The law in Scotland, generally, is that a person who is owed money must sue the debtor within 5 years of the debt becoming due.  So, if A must pay B £100 on 1st January 2009 and does not do so, B must serve a writ on A no later than 1st January 2014.  If he serves it on 2nd January he is too late, and A can say the money is no longer owed.  The court has no discretion – the debt simply no longer exists.

A slightly different, but connected, problem arose for a client of ours recently, when her bank suddenly contacted her to demand that she repay an overpayment they had made to her.  If this overpayment had been made five years or more ago, she would have been able to say that the bank was too late.  Unfortunately, it was only two years ago, so at first glance it seemed that she would have to repay.  However, it seemed to us that she had a defence.  The bank had written to her two years previously, saying that they had found £3,000 belonging to her, lying in an old account.  She did not think this could be right, and wrote to them saying that she thought they had made a mistake.  The bank checked the account, and then wrote to her again, insisting that the money was hers.  So she gratefully accepted it, spending it on a holiday.  It was only two years after this that the bank contacted her again, saying that it had indeed been a mistake and demanding the money back.

The law is that repayment of money paid by mistake is only ordered by a court if it is fair to do so.  Here it seemed to us that it was not fair to expect our client to repay.  The bank had created the entire situation itself.  Our client had told them they must be wrong and had asked them to check.  They had insisted, and our client had taken the money in good faith. It would be difficult for her now to repay it.  After a little correspondence the bank agreed to drop the matter.

We have heard of several situations where official bodies have written to people demanding repayments, and it is always worth taking legal advice as to whether these demands are fair before simply paying up.
= = = = = = =
### Request A
Please lay out the listing, starting with the line that contains "This screenshot has width=576, height=432." and going on through the line that contains "[x=290, y=103]", as a two-column CSV headed instruction and click_point. Give one row for each instruction with its click point, put each value in one quoted field, and turn line breaks into spaces.

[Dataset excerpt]
= = = = = = =
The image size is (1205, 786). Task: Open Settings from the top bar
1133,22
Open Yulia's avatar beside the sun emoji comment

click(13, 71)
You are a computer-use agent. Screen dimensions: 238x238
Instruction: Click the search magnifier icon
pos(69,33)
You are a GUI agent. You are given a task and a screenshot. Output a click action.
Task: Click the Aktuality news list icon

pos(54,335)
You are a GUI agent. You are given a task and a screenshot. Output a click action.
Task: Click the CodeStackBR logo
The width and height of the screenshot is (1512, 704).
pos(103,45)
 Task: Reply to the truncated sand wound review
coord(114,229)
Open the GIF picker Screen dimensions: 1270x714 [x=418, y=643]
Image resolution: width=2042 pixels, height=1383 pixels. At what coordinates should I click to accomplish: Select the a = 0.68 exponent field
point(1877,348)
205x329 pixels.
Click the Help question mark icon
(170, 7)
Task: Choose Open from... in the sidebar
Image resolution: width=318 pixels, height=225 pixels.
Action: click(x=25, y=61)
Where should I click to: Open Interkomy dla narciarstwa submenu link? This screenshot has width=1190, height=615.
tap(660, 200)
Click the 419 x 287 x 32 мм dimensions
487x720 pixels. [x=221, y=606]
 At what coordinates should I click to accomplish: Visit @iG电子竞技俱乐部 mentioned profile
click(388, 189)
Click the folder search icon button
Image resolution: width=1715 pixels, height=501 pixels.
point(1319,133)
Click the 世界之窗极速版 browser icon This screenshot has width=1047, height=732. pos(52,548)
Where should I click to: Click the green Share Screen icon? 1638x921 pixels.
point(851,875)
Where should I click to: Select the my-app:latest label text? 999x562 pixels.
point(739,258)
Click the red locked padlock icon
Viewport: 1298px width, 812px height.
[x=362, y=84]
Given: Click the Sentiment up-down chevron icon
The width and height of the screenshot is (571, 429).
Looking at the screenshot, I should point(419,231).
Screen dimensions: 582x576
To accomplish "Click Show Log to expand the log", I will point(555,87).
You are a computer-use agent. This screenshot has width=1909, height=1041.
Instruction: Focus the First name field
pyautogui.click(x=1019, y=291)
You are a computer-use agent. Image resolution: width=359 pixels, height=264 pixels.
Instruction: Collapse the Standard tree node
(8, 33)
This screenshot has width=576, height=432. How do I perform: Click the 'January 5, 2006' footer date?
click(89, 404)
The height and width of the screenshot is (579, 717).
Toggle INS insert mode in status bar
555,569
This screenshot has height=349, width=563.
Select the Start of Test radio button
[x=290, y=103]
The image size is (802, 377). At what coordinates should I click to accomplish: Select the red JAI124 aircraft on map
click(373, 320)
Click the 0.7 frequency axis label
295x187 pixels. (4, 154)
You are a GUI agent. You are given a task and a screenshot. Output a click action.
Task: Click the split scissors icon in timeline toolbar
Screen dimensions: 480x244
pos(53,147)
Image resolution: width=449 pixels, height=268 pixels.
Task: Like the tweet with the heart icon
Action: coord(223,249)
= = = = = = =
### Request B
Reproduce the passage on mistaken bank payments word for word, starting with "The law is that" and going on through "drop the matter.".

### Final result A
instruction,click_point
"This screenshot has width=576, height=432. How do I perform: Click the 'January 5, 2006' footer date?","click(89, 404)"
"The height and width of the screenshot is (579, 717). Toggle INS insert mode in status bar","555,569"
"This screenshot has height=349, width=563. Select the Start of Test radio button","[x=290, y=103]"

### Final result B
The law is that repayment of money paid by mistake is only ordered by a court if it is fair to do so.  Here it seemed to us that it was not fair to expect our client to repay.  The bank had created the entire situation itself.  Our client had told them they must be wrong and had asked them to check.  They had insisted, and our client had taken the money in good faith. It would be difficult for her now to repay it.  After a little correspondence the bank agreed to drop the matter.